It's never a bad idea to stop thinking about whatever is bothering you and think about flowers.
Blackberries are members of the rose family. There are several species of blackberry, and I have no idea which one this is. Roses generally have petals in multiples of five, which are not attached to each other, hence can fall separately. In the picture above, you can see these petals. Several plants that bear fruit that we eat are members of this family, including strawberries, peaches, and apples. Roses are also members of the family, of course. The rose family is one of the largest families of plants.
Blackberries have aggregate fruits, called drupelets. That is, each of the little globes on a blackberry fruit is actually a separate fruit. Drupes have a hard seed in the center, and a fleshy outside, which is good to eat. The seed of blackberries is small enough that it can be ignored, unless it gets stuck in one's teeth.
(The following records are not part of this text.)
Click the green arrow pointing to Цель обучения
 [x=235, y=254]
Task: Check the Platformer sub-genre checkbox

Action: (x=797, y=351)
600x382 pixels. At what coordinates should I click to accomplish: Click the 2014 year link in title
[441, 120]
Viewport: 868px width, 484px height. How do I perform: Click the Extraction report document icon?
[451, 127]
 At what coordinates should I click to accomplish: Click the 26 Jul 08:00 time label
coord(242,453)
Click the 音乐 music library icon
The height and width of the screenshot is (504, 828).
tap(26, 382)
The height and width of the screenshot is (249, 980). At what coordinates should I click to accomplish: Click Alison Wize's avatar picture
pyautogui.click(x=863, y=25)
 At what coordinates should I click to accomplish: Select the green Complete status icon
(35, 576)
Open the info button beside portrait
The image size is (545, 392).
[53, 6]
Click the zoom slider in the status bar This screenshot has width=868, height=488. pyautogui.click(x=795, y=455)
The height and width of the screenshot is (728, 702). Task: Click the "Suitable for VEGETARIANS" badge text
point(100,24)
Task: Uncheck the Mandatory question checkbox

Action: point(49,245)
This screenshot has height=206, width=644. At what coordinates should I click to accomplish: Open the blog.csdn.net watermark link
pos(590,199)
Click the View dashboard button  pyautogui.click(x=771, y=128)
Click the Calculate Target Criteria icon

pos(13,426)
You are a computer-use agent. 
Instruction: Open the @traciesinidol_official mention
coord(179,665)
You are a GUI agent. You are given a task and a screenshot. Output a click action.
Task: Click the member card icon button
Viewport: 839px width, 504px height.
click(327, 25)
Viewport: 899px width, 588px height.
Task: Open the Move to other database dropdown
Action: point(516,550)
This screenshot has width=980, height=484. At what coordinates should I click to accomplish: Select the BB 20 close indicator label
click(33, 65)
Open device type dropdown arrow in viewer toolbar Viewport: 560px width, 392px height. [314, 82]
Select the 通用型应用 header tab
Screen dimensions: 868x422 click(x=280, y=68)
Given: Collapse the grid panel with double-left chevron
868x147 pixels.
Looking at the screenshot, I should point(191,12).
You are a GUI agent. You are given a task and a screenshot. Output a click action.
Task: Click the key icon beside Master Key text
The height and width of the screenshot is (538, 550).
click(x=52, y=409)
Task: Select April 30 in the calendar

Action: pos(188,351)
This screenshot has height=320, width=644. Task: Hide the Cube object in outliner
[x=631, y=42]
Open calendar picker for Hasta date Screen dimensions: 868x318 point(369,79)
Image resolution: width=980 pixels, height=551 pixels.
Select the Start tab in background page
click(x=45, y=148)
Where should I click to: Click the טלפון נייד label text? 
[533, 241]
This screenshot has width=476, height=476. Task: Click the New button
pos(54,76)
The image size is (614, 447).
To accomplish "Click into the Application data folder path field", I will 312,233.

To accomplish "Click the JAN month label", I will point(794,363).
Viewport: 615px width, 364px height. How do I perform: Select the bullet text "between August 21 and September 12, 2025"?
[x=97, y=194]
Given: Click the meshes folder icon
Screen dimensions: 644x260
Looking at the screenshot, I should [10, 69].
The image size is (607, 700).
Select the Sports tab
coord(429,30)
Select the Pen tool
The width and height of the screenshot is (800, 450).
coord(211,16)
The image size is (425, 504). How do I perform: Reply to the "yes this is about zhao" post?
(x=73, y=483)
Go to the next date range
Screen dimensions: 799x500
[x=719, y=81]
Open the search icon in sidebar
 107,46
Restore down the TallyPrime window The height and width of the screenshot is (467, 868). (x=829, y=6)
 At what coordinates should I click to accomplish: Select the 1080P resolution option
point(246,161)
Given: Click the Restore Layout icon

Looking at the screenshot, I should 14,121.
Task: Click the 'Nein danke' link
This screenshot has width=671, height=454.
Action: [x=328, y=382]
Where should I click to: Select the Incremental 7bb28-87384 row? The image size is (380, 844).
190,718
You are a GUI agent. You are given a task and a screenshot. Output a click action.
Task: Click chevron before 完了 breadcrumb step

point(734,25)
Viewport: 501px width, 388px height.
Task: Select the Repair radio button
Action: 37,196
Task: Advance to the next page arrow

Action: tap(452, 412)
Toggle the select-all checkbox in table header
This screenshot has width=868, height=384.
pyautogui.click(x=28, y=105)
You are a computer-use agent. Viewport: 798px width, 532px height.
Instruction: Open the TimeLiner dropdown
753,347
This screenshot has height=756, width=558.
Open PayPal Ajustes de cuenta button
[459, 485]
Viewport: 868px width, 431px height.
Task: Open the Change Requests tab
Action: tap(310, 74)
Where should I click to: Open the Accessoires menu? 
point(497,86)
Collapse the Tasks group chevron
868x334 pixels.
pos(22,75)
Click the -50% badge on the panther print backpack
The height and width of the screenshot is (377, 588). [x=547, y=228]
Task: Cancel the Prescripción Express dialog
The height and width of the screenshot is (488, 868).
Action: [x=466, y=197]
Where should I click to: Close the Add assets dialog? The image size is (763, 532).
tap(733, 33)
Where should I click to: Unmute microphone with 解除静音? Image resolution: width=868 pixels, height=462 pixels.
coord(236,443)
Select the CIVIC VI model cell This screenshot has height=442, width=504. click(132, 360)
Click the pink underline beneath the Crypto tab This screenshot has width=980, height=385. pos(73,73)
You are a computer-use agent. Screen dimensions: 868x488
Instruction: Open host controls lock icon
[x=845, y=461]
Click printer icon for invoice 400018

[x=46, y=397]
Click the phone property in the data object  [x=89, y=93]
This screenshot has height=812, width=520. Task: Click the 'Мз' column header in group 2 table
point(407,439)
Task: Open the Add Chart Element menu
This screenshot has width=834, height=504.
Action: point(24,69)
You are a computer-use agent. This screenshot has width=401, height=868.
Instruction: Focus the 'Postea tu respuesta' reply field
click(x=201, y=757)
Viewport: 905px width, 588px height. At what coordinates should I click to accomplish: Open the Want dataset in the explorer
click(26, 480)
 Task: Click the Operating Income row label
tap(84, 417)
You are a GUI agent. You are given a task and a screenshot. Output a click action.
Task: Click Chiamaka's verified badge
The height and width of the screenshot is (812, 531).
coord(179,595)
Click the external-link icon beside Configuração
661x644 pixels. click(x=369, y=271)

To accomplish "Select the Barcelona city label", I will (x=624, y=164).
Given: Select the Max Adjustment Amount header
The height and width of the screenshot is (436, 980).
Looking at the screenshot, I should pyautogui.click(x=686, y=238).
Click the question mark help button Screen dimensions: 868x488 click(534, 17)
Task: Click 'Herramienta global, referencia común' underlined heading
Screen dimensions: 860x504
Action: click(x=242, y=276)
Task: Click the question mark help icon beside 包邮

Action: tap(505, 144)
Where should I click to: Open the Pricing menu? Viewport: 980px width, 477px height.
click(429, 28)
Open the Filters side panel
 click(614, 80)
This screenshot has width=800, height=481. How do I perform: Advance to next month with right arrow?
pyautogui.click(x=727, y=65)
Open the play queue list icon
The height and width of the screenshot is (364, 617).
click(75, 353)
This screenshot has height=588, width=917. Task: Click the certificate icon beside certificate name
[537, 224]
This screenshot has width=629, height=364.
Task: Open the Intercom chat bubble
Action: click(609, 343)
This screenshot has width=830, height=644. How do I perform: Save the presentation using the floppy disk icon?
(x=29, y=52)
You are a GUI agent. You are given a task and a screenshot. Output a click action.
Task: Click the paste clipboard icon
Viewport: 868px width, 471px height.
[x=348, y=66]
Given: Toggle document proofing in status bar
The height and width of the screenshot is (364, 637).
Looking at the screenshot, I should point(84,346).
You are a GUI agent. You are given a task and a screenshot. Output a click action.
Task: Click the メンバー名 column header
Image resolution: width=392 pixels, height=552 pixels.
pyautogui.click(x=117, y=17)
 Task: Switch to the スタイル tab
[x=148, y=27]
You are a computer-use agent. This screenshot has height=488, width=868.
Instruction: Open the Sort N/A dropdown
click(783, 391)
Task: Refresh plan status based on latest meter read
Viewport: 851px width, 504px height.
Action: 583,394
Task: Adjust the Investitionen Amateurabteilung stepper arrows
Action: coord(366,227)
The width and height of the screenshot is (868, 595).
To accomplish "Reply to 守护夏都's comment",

You shouldn't ignore the seed of apricots, peaches, and plums, which are also drupes. Raspberries have drupelets.
Blackberries, in South Carolina and Wisconsin, anyway (places I am most familiar with) often grow in abandoned fields after a year or two since the last cultivation, or along roadsides. They are a part of ecological succession, a fairly early stage thereof. They generally won't grow year after year in the same place, if that place is undisturbed. Since roadsides are disturbed, by mowing, blackberries will grow in the same place year after year.
Blackberries have thorns on their stems, or brambles, which can hurt. The fruit is usually good enough that they are worth picking, in spite of the thorns, although not many people pick. It's usually hot, with pesky insects, always scratchy, and the berries growing near roads are probably polluted. However, I sometimes get a picking or two.
It looks like a good blackberry crop in upstate South Carolina this year. There are blackberry plants in bloom all over the place.